Data extracted from a collection
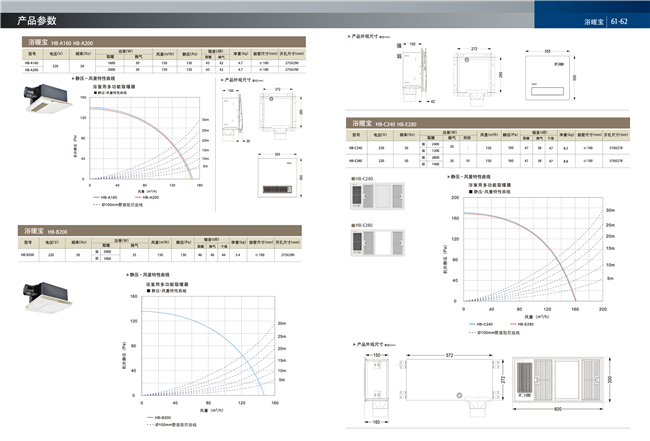The image size is (650, 441).
Task: Select the 浴暖宝 HB-C240 HB-E280 section header
Action: (390, 123)
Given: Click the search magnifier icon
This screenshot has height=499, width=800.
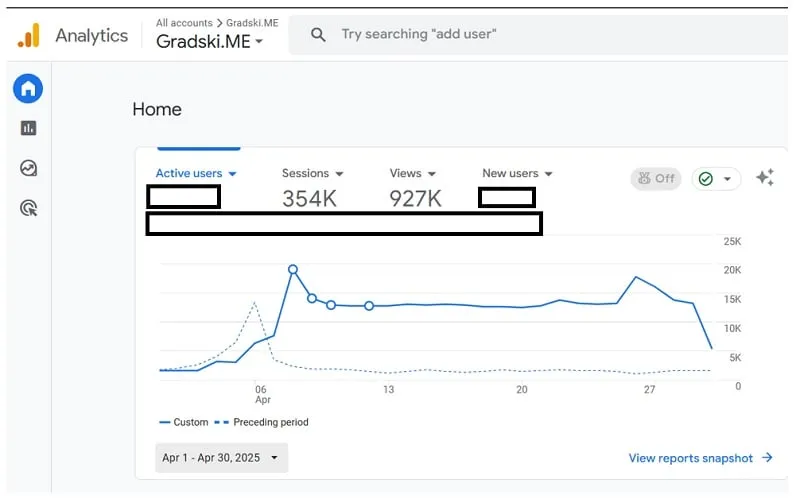Looking at the screenshot, I should point(318,35).
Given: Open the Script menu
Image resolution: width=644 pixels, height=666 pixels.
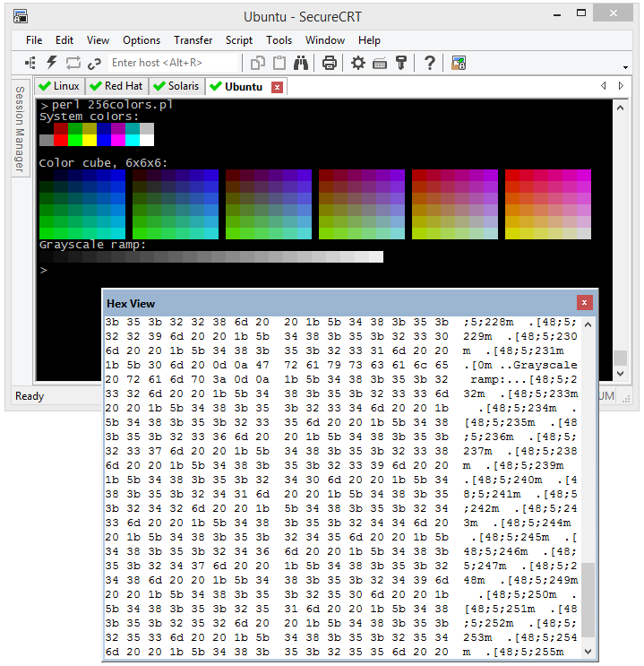Looking at the screenshot, I should (239, 40).
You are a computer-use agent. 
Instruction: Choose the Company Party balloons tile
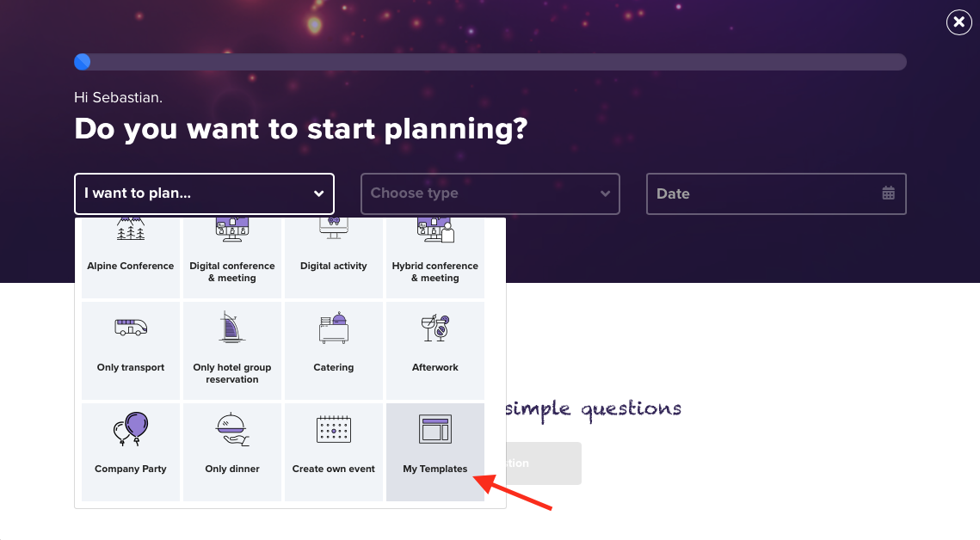(x=131, y=452)
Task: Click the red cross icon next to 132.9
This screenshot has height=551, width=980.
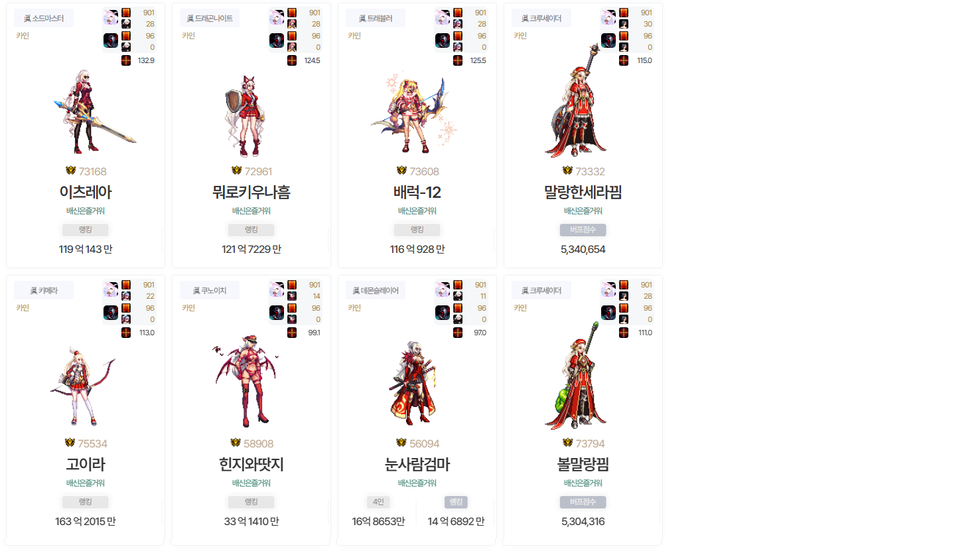Action: point(126,60)
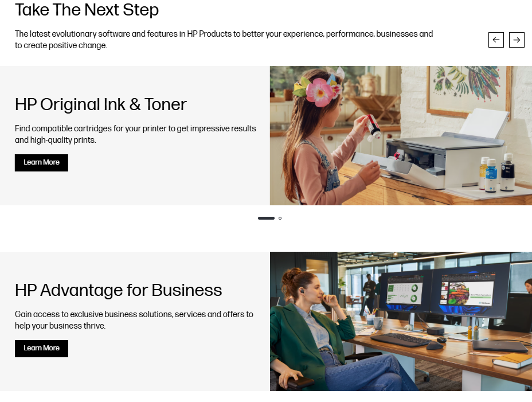Click the framed feather artwork on wall
Screen dimensions: 532x402
click(469, 90)

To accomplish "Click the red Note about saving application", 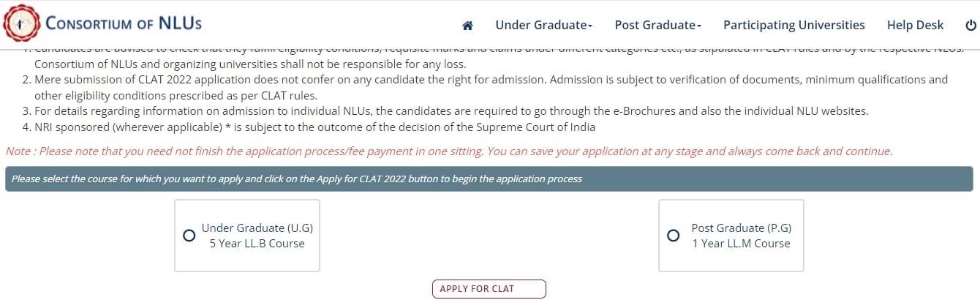I will pos(449,151).
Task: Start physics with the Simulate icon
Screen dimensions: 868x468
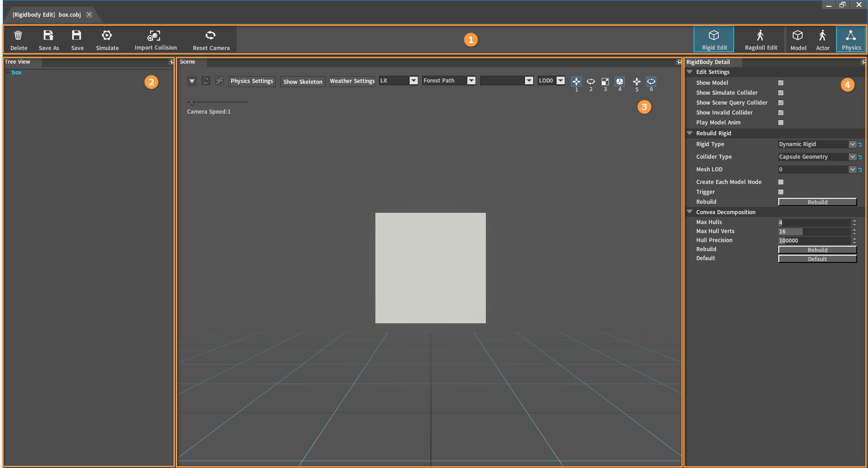Action: click(x=107, y=36)
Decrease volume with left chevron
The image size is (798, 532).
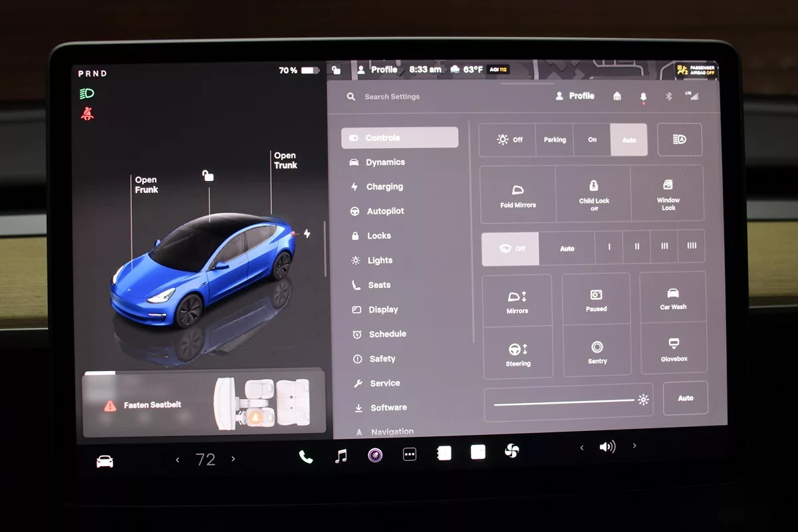(x=582, y=448)

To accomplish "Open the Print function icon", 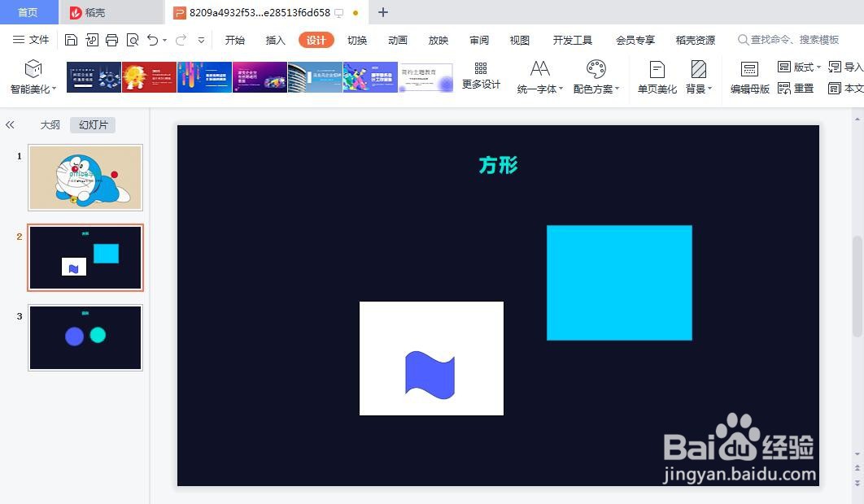I will (x=111, y=38).
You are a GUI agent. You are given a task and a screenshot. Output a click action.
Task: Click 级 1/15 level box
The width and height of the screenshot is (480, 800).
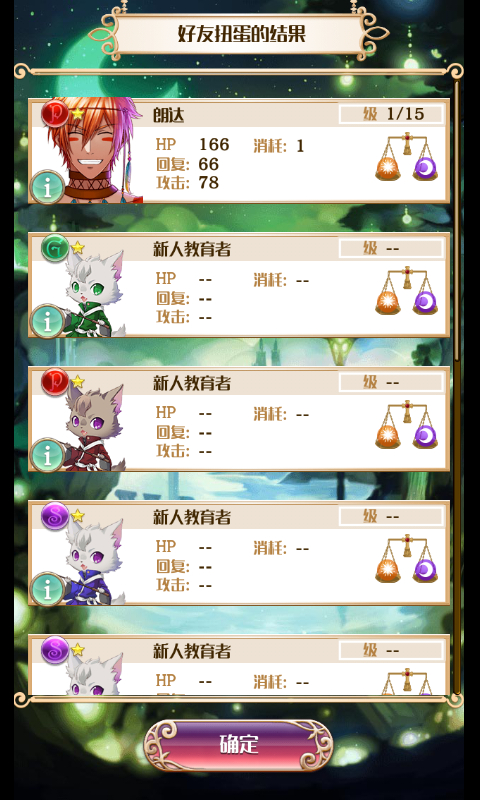391,114
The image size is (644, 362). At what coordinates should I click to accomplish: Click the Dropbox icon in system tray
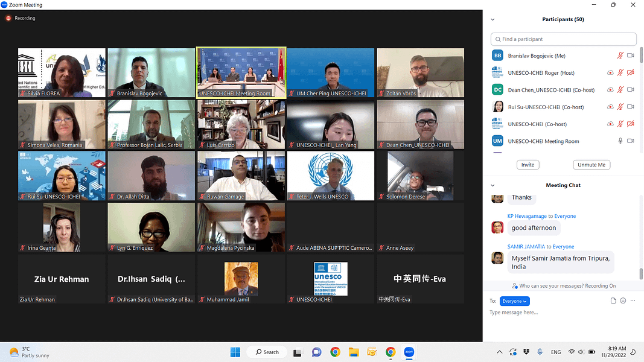526,352
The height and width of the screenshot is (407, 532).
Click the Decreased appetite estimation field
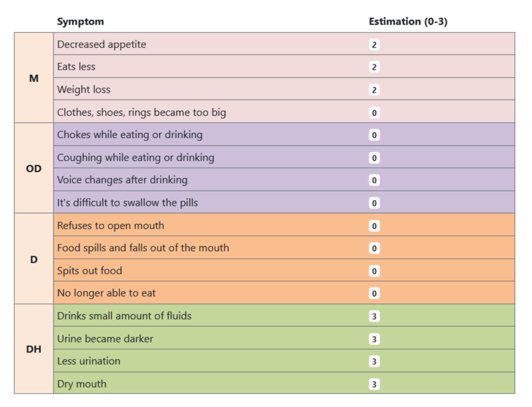tap(374, 45)
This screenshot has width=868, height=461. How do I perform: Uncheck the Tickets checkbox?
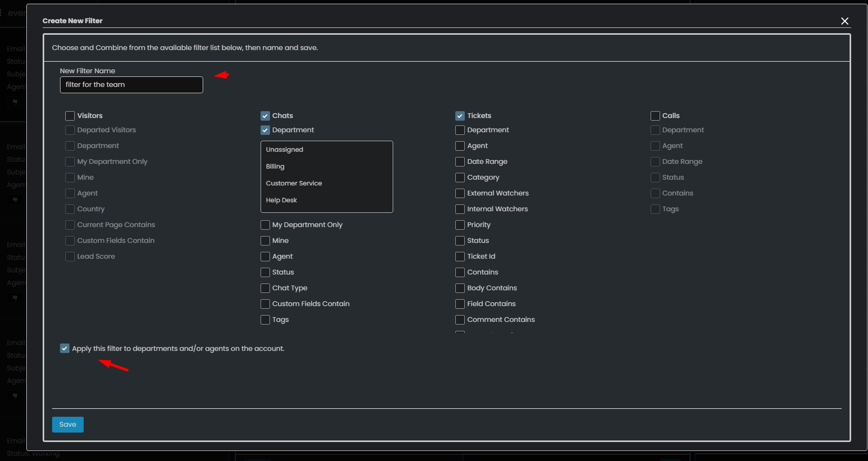pos(460,116)
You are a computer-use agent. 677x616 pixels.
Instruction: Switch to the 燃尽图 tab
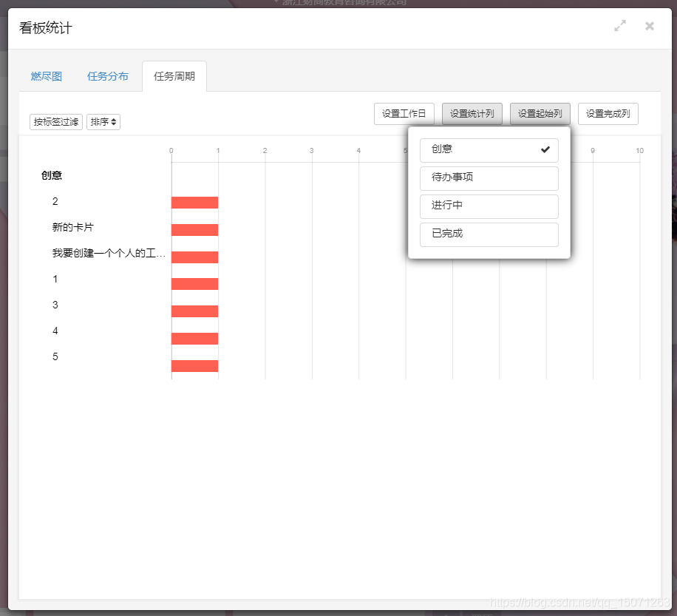[46, 75]
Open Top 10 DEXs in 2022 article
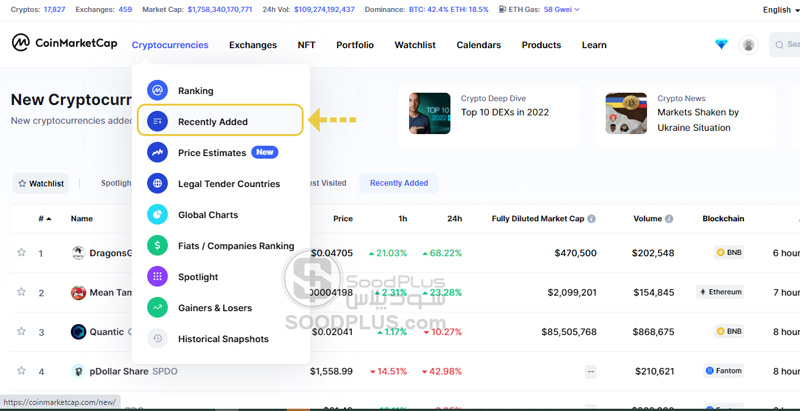The height and width of the screenshot is (411, 800). click(504, 112)
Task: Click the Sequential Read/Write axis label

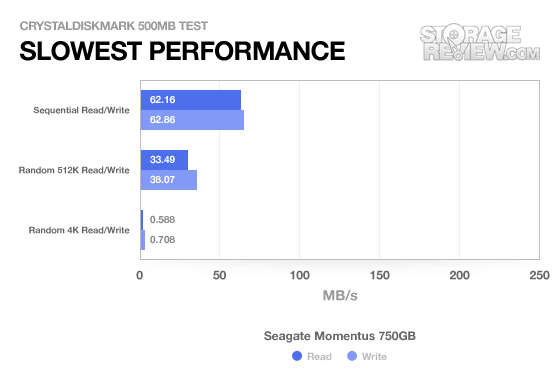Action: [81, 110]
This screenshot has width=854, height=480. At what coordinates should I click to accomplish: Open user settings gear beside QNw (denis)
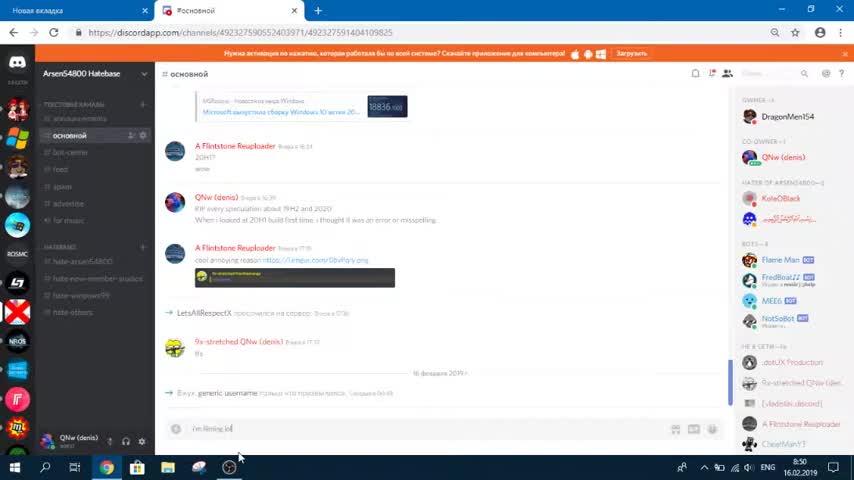(x=142, y=441)

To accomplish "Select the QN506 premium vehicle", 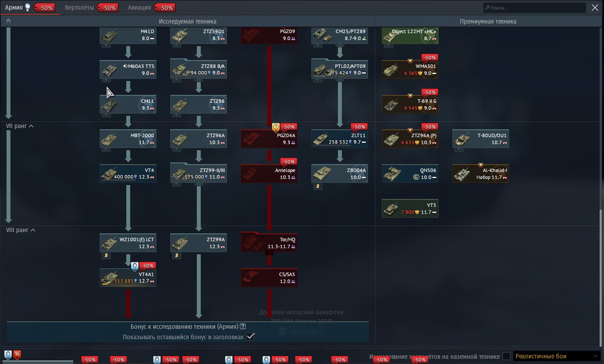I will pos(410,173).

- Exercise requirements
Look through the entries and return each line that has the word "computer" in it.

- Task output
You are a computer-use agent. 
You are a computer-use agent. 677x616 pixels.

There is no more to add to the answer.